# BERT for Data Extraction

https://arxiv.org/pdf/2010.09885

In [23]:
# Load model directly
from transformers import AutoTokenizer, AutoModelForMaskedLM
tokenizer = AutoTokenizer.from_pretrained("DeepChem/ChemBERTa-77M-MLM") # load tokenizer class

model = AutoModelForMaskedLM.from_pretrained("DeepChem/ChemBERTa-77M-MLM")

# Tokenizing the current Dataset.

For the model to understand, we have to tokenize the dataset completely.

- Models like BERT cannot process raw text directly. They require the text to be converted into numerical representations (tokens).
- Tokenization splits the text into smaller units (tokens), maps them to unique IDs, and prepares them for input into the model.
- Tokenizers are model specific: the tokenizer for one Cohere model is not compatible with the tokenizer for another Cohere model, because they were trained using different tokenization methods.

### Working of Entire Hugging face tokenizer

- Convert texts into tokens
- Map Tokens to IDs ( Assign each token to a unique ID)
- Add tokens like [CLS] and [SEP] (basically label as input and output)
- Returning Attention Masks: Generating a mask to indicate which tokens are actual input and which are padding.

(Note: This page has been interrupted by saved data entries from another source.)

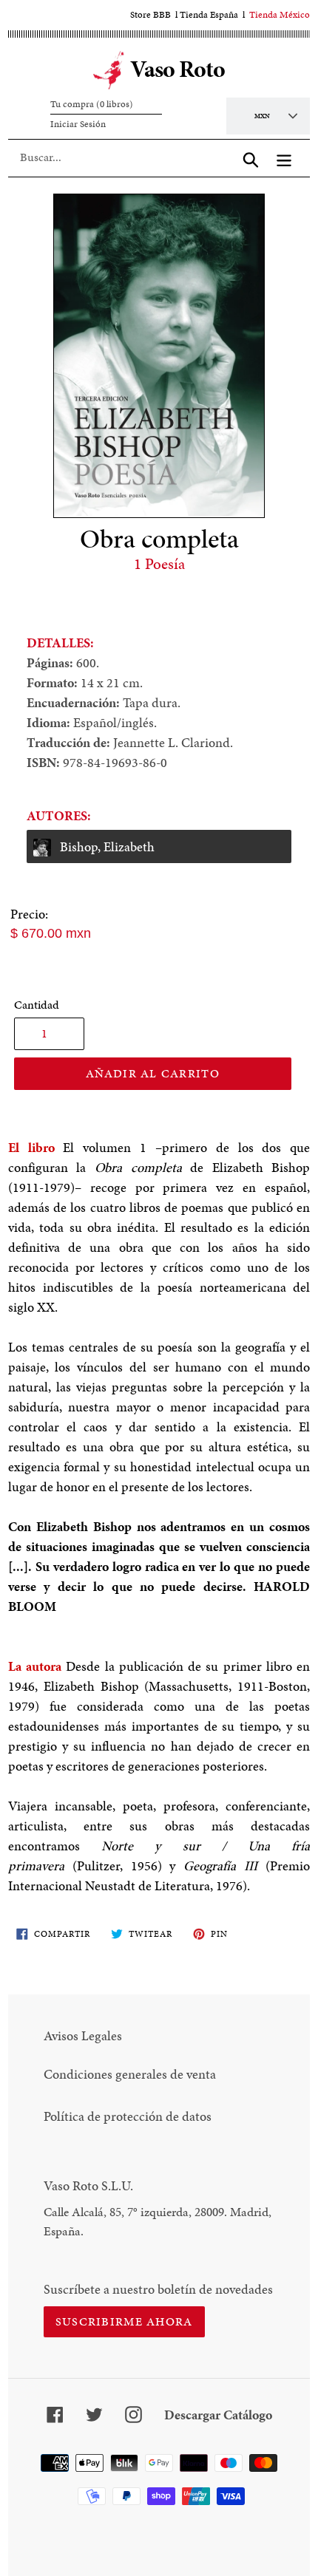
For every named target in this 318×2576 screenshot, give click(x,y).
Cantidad (36, 1004)
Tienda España (209, 14)
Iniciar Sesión (78, 124)
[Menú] (284, 157)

BERTs use Subword based tokenization. They split one word into mulitple subwords.

In [None]:
text = "I am Satya"
text = "phenol is organic"
token = tokenizer.tokenize(text)
print(token)
token_ids = tokenizer.convert_tokens_to_ids(token)
print(token_ids)
encoded = tokenizer.encode(text, max_length=512, padding= True, truncation=True)
print(encoded)
ATTencoded = tokenizer(text, max_length=512, padding= True, truncation=True)
print(ATTencoded)
# Explanation: 1 for actual tokens, 0 for padding

['p', 'n', 'o', 's', 'o', 'n', 'c']
[206, 25, 44, 42, 44, 25, 15]
[12, 206, 25, 44, 42, 44, 25, 15, 13]
{'input_ids': [12, 206, 25, 44, 42, 44, 25, 15, 13], 'attention_mask': [1, 1, 1, 1, 1, 1, 1, 1, 1]}


- max_length: Controls the maximum size of the sequence.
- padding: Ensures all sequences in a batch are the same length.
- truncation: Shortens sequences that exceed the maximum length.

### 1. Load Dataset and convert from pandas dataset to hugging face dataset.

- Why convert? Hugging Face Dataset is optimized for large datasets that may not fit into memory. It uses memory-mapped files and lazy loading, allowing you to work with datasets that are too large for a pandas DataFrame.

- Not just that, it also helps applying transformations to the dataset using .map() function

In [12]:
from datasets import *
from transformers import AutoTokenizer  
import pandas as pd

data = pd.read_csv(r"D:\Bunker\OneDrive - Amrita vishwa vidyapeetham\BaseCamp\ML\PLAI\Dataset_17_feat.csv")
data.head()

dataset = Dataset.from_pandas(data)

### 2. Tokenizer instantiation

In [None]:
tokenizer = AutoTokenizer.from_pretrained("DeepChem/ChemBERTa-77M-MLM") # load tokenizer class

### 3. Tokenize Dataset

"tokenized_dataset = dataset.map(token_it, batched=True)"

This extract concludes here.